NASA has developed and patented a groundbreaking trajectory that enables faster, more cost-effective access to the Moon. Private companies and agencies seeking to use it must license the technology.
Major lunar missions, such as the Apollo program or upcoming Artemis flights, typically follow a direct path, arriving in days. However, this requires massive rockets with enormous fuel loads to escape Earth's gravity, making them extremely expensive.
Smaller probes often use alternative routes, leveraging gravitational slingshots around Earth to conserve fuel for scientific instruments. The trade-off: journeys lasting several months.
For years, NASA researchers have pursued a solution for rapid access by these smaller missions. Through extensive calculations, they've succeeded.

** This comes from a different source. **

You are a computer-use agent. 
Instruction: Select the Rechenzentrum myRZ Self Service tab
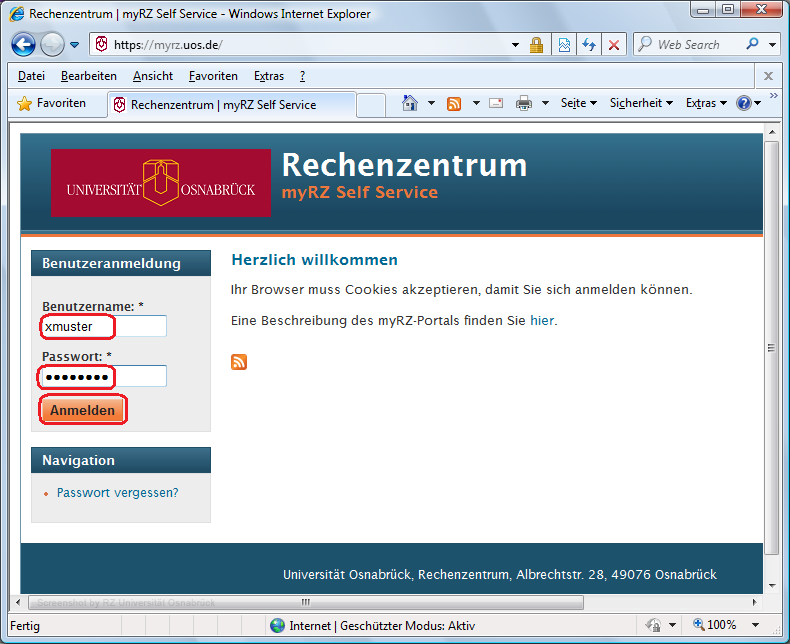point(222,104)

The approach piggybacks on launches of heavier spacecraft to place small probes into geosynchronous orbit at about 36,000 km altitude. Targeted acceleration and deceleration maneuvers then allow the probe to "surf" the combined gravity of Earth and Moon, entering lunar orbit.
This cuts travel time to just 2.5 months—versus six months previously—while drastically reducing fuel needs.
The Dapper Mission (Polarimeter Pathfinder Dark Ages) will be the first to benefit, capturing low-frequency radio waves from the Universe's early epochs on the Moon's far side, free from Earth interference.
NASA has patented these precise orbital maneuvers. As Dapper program lead Jack Burns explains, this trajectory qualifies as intellectual property.
Licensing fees are modest—typically under $10,000—not for profit, but to acknowledge the research investment.
Unofficially, it also blocks private firms from patenting the same techniques and charging exorbitant rates, preserving open research access, per Business Insider.